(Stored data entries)
● ● ●

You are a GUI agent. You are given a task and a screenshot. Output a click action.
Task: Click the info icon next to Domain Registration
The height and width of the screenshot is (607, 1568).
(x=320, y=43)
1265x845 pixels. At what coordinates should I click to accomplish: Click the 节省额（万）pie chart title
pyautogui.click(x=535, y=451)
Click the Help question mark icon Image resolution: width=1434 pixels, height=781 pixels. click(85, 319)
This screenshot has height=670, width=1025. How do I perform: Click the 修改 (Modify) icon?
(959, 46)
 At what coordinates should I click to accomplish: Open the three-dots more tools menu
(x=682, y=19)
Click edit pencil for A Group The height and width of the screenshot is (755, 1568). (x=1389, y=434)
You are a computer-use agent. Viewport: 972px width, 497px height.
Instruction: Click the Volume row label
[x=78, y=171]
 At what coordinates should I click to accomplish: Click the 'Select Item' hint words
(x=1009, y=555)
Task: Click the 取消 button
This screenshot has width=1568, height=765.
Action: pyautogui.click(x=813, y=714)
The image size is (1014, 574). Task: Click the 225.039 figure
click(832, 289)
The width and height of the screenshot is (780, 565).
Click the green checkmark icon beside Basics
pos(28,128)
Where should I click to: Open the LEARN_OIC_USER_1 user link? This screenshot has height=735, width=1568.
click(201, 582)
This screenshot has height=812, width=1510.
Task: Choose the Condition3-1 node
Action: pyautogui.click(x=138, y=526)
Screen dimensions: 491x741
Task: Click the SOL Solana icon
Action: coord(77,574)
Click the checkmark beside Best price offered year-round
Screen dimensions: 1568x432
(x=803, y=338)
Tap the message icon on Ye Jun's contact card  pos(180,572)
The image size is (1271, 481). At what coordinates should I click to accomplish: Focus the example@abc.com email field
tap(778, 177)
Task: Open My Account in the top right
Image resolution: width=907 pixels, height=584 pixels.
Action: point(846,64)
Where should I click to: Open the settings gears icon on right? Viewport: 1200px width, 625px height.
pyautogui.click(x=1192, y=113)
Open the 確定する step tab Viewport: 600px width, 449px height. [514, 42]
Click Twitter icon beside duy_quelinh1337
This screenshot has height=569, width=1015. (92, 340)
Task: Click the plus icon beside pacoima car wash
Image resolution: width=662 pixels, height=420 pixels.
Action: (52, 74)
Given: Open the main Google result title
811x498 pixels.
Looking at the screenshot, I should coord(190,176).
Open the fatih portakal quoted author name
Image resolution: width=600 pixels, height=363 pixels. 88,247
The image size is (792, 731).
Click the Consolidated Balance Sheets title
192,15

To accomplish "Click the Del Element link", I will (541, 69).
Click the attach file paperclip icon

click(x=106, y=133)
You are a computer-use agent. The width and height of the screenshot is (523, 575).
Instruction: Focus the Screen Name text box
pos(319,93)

● ● ●

_Task statement_
Would you please give all of the entries above once more, exactly as they are?

_Exercise solution_
You are a GUI agent. You are given a task and a screenshot. Output a click action.
Task: Click the info icon next to Domain Registration
The height and width of the screenshot is (607, 1568).
(x=320, y=43)
1265x845 pixels. At what coordinates should I click to accomplish: Click the 节省额（万）pie chart title
pyautogui.click(x=535, y=451)
Click the Help question mark icon Image resolution: width=1434 pixels, height=781 pixels. click(85, 319)
This screenshot has height=670, width=1025. How do I perform: Click the 修改 (Modify) icon?
(959, 46)
 At what coordinates should I click to accomplish: Open the three-dots more tools menu
(x=682, y=19)
Click edit pencil for A Group The height and width of the screenshot is (755, 1568). (x=1389, y=434)
You are a computer-use agent. Viewport: 972px width, 497px height.
Instruction: Click the Volume row label
[x=78, y=171]
 At what coordinates should I click to accomplish: Click the 'Select Item' hint words
(x=1009, y=555)
Task: Click the 取消 button
This screenshot has width=1568, height=765.
Action: pyautogui.click(x=813, y=714)
The image size is (1014, 574). Task: Click the 225.039 figure
click(832, 289)
The width and height of the screenshot is (780, 565).
Click the green checkmark icon beside Basics
pos(28,128)
Where should I click to: Open the LEARN_OIC_USER_1 user link? This screenshot has height=735, width=1568.
click(201, 582)
This screenshot has height=812, width=1510.
Task: Choose the Condition3-1 node
Action: pyautogui.click(x=138, y=526)
Screen dimensions: 491x741
Task: Click the SOL Solana icon
Action: coord(77,574)
Click the checkmark beside Best price offered year-round
Screen dimensions: 1568x432
(x=803, y=338)
Tap the message icon on Ye Jun's contact card  pos(180,572)
The image size is (1271, 481). At what coordinates should I click to accomplish: Focus the example@abc.com email field
tap(778, 177)
Task: Open My Account in the top right
Image resolution: width=907 pixels, height=584 pixels.
Action: point(846,64)
Where should I click to: Open the settings gears icon on right? Viewport: 1200px width, 625px height.
pyautogui.click(x=1192, y=113)
Open the 確定する step tab Viewport: 600px width, 449px height. [514, 42]
Click Twitter icon beside duy_quelinh1337
This screenshot has height=569, width=1015. (92, 340)
Task: Click the plus icon beside pacoima car wash
Image resolution: width=662 pixels, height=420 pixels.
Action: (52, 74)
Given: Open the main Google result title
811x498 pixels.
Looking at the screenshot, I should coord(190,176).
Open the fatih portakal quoted author name
Image resolution: width=600 pixels, height=363 pixels. 88,247
The image size is (792, 731).
Click the Consolidated Balance Sheets title
192,15

To accomplish "Click the Del Element link", I will (541, 69).
Click the attach file paperclip icon

click(x=106, y=133)
You are a computer-use agent. The width and height of the screenshot is (523, 575).
Instruction: Focus the Screen Name text box
pos(319,93)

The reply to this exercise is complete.